Why do AI bots get 403 or 429 errors on Cloudflare?

403/429 responses are usually WAF or rate-limiting behavior rather than robots.txt. If you intend to allow a bot, you may need to adjust firewall rules, bot protections, or rate limits so allowed bots receive normal 200/301 responses.

How do I know if I’m blocking AI crawlers on my website?

Check your robots.txt for bot-specific Disallow rules, then verify what your server actually returns to bot-style requests (status codes like 403/429, and headers like X-Robots-Tag). This tool combines robots.txt evaluation with real response checks.

What robots.txt should I use to block AI training but allow AI search?

A common approach is to allow AI search user agents while disallowing training crawlers (for example, allow OAI-SearchBot but disallow GPTBot). Always avoid blocking User-agent: * unless you want to block most crawlers, including search engines.

Does robots.txt affect Google rankings or indexing?

Yes. If you block important sections (or block User-agent: * with Disallow: /), search engines may not crawl your pages, which can prevent indexing and harm visibility. That’s why it’s safer to use targeted rules instead of blanket blocks.

Why is robots.txt allowed but the bot still can’t access my site?

Because robots.txt is only one layer.
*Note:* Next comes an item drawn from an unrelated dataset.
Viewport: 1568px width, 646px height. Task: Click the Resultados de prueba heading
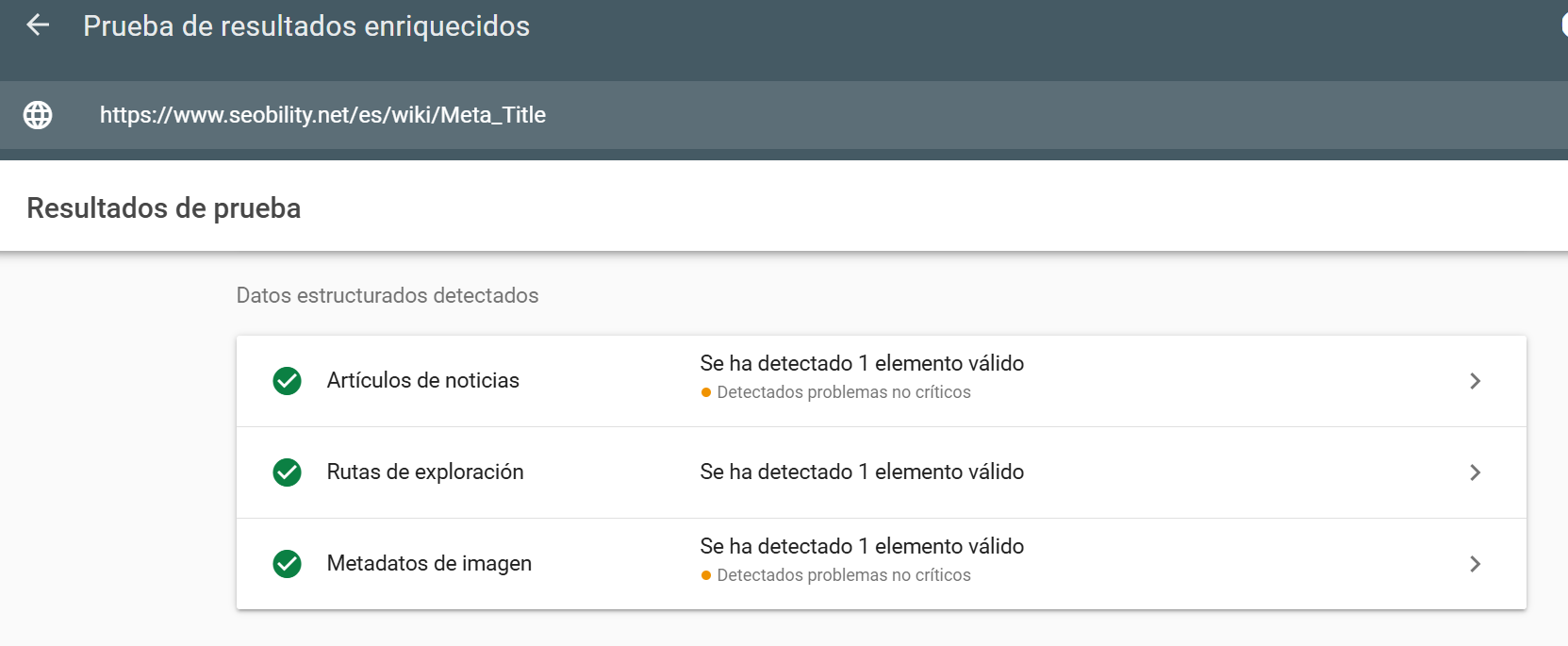[163, 208]
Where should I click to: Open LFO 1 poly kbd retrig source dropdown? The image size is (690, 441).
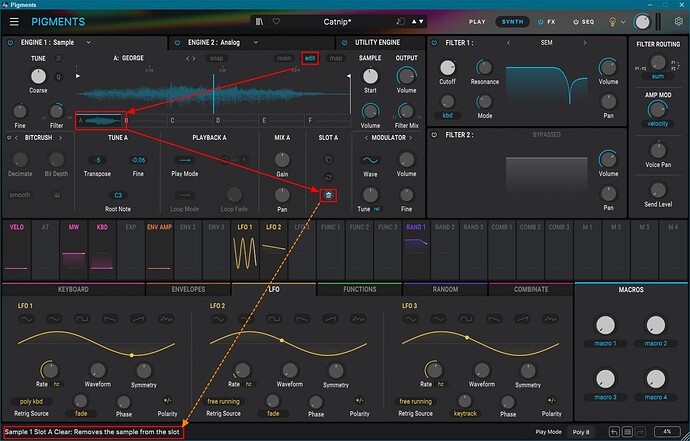pos(33,401)
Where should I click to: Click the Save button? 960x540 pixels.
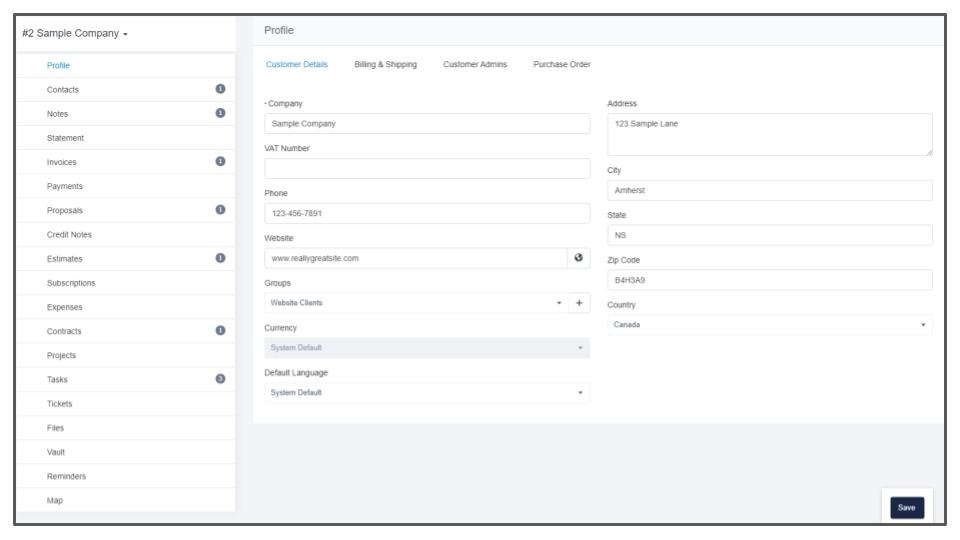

WAF/CDN rules, authentication, geo-blocking, bot protection, or rate limits can still return 403/429. Also, some servers treat HEAD requests differently than GET requests.

What’s the safest way to block bots without breaking SEO?

Start by keeping User-agent: * open (or only blocking truly private paths like /admin/ and /account/), then add bot-specific rules for AI crawlers you want to restrict. If you need enforcement, apply WAF rules that target specific user agents and paths rather than blanket blocks.